◆ **Records provided**

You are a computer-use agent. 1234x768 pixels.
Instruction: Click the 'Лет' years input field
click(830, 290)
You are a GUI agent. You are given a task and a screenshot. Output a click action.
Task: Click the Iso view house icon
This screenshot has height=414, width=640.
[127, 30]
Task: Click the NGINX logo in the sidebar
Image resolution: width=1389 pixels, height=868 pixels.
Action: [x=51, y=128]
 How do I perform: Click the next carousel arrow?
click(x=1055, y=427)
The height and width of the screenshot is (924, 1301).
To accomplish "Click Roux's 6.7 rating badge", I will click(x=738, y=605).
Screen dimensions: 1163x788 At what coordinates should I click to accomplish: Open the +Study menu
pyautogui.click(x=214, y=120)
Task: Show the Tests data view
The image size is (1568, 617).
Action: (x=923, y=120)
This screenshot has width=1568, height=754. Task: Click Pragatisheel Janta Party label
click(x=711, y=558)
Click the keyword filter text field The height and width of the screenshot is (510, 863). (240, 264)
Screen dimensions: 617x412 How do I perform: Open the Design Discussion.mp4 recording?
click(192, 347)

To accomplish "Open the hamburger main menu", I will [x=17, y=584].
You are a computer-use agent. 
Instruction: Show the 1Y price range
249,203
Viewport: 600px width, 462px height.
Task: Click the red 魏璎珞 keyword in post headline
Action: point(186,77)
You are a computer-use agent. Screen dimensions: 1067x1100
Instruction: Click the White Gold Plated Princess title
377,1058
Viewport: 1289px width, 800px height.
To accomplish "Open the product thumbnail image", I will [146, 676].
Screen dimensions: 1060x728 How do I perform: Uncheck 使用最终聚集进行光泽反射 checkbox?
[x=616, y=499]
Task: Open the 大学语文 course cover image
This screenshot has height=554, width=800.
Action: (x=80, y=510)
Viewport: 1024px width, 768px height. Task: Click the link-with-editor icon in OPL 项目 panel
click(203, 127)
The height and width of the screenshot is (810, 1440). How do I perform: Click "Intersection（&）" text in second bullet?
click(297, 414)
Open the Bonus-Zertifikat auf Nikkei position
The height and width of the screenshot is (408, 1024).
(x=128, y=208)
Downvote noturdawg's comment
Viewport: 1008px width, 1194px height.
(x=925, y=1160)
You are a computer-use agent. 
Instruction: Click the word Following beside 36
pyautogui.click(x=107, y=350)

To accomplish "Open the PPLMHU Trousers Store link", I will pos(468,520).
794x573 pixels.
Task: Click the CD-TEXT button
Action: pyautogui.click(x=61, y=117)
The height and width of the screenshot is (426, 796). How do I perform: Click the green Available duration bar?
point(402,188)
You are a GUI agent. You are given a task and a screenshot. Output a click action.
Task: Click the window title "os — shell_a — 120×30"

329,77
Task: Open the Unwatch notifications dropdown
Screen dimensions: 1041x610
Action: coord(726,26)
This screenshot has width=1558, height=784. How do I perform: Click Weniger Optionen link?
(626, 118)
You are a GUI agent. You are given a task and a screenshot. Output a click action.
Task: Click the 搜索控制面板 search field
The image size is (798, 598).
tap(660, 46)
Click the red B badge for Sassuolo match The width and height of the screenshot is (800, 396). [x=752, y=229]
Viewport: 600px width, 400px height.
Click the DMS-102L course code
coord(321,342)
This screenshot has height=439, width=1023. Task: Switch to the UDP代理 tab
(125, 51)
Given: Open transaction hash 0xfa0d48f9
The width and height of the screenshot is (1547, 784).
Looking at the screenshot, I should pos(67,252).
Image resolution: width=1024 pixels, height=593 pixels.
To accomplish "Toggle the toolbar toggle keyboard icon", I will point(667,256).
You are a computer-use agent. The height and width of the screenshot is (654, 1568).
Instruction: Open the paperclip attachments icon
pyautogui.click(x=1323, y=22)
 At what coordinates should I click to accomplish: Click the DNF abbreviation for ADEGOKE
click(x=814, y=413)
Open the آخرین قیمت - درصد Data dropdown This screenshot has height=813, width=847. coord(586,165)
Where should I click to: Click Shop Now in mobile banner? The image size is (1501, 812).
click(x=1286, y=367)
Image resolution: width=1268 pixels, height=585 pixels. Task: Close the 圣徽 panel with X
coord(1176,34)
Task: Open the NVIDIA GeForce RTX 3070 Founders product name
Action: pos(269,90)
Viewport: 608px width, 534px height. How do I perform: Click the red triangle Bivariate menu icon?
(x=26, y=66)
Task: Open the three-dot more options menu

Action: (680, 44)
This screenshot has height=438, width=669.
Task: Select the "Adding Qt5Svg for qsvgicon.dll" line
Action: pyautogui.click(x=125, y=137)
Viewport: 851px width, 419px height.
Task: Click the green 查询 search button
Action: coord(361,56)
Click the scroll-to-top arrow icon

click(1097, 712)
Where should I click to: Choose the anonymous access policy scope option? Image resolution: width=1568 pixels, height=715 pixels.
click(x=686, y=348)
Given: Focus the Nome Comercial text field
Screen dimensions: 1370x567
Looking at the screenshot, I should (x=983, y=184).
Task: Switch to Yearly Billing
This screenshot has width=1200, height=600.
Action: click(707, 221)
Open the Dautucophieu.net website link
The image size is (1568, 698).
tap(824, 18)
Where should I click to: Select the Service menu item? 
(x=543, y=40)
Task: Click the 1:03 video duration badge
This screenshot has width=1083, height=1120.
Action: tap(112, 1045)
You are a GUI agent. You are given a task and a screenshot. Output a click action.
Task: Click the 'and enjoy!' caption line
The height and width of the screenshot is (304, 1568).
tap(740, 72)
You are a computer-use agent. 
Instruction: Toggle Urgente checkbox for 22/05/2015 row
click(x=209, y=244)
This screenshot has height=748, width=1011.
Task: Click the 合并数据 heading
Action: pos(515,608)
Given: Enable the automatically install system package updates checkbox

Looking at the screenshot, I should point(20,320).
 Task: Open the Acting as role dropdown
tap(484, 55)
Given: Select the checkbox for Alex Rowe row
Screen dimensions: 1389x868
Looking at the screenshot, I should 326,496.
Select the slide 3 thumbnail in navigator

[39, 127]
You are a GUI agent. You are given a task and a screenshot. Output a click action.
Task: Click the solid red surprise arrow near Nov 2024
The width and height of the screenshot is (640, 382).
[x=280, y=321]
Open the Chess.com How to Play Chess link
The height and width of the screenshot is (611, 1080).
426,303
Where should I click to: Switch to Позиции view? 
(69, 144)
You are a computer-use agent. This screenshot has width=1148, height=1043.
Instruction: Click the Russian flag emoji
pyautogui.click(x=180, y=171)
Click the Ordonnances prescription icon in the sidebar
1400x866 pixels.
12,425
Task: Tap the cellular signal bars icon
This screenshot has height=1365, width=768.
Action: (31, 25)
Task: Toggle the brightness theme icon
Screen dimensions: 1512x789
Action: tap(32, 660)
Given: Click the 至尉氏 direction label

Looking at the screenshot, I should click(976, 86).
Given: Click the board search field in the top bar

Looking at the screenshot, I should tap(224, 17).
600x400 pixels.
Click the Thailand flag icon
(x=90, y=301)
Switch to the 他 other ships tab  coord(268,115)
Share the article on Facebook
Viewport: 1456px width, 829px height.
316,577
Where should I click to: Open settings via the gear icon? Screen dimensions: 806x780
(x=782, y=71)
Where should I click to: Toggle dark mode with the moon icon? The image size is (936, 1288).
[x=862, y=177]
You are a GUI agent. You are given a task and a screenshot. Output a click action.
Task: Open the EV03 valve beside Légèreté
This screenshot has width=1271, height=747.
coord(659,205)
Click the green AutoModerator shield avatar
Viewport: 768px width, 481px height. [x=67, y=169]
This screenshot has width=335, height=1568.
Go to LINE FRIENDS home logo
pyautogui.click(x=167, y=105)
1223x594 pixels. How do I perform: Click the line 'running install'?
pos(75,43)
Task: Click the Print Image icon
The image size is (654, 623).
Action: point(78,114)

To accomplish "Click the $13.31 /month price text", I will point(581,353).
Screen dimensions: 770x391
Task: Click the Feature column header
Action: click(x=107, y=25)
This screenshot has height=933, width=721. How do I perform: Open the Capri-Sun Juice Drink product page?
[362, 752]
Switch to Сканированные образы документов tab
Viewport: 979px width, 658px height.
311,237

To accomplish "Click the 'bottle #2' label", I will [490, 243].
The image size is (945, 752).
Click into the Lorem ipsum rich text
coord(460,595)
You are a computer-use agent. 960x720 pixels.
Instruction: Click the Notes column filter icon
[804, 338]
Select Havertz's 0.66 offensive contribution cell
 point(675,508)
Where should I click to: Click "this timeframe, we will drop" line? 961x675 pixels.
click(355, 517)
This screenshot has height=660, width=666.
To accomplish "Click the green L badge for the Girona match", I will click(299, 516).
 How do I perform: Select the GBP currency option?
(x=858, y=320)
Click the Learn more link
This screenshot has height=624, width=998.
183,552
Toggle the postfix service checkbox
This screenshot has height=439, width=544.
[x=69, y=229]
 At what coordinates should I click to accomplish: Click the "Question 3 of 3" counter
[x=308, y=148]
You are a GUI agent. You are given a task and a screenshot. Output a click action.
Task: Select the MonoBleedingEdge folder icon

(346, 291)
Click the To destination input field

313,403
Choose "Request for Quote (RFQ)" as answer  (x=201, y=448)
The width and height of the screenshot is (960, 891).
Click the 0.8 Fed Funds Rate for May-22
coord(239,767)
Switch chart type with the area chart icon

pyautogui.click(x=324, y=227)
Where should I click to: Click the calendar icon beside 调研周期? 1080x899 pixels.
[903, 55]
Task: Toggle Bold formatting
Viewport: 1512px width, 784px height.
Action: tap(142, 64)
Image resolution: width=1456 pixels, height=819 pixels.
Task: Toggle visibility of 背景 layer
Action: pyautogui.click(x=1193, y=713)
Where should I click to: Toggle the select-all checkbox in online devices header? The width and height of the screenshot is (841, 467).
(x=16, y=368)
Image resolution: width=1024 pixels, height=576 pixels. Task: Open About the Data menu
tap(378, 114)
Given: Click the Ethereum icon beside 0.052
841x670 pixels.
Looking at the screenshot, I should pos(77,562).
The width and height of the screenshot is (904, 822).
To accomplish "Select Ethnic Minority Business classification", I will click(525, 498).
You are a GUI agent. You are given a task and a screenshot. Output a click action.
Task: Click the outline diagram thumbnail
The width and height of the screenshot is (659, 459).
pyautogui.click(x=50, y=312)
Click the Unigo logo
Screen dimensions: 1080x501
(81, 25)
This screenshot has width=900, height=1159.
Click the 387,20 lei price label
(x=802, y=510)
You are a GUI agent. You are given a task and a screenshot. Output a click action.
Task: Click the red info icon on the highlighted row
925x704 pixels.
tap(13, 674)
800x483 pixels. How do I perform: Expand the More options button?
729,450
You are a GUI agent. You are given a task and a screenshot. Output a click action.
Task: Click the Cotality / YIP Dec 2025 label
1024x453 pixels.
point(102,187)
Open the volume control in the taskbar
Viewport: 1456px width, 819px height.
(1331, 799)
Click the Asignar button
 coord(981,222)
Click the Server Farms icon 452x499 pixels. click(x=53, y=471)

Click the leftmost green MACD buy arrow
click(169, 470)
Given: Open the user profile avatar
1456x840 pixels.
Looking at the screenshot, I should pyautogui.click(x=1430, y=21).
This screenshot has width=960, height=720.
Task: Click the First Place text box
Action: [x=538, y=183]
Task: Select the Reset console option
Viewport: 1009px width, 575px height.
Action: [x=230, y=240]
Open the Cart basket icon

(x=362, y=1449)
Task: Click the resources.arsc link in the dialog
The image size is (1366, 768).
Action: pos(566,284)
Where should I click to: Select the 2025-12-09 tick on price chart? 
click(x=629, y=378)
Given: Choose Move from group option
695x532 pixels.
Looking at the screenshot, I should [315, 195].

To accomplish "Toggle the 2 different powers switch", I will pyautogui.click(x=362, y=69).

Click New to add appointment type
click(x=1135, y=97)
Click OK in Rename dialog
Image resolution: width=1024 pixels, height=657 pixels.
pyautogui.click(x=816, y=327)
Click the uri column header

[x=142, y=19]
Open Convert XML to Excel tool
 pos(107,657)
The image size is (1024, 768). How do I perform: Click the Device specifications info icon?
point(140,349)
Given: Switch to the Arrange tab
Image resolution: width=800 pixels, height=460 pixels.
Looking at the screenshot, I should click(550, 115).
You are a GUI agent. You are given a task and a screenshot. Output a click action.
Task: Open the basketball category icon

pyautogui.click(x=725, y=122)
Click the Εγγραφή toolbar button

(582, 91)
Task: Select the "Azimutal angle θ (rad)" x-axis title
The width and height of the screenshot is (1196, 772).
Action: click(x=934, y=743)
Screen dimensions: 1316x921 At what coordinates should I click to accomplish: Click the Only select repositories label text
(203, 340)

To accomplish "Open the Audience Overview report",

◆ **Assignment**
Once you have read through the entries, say how many of their lines include the string "badge" and give nothing but that number.

◆ **Expected answer**
4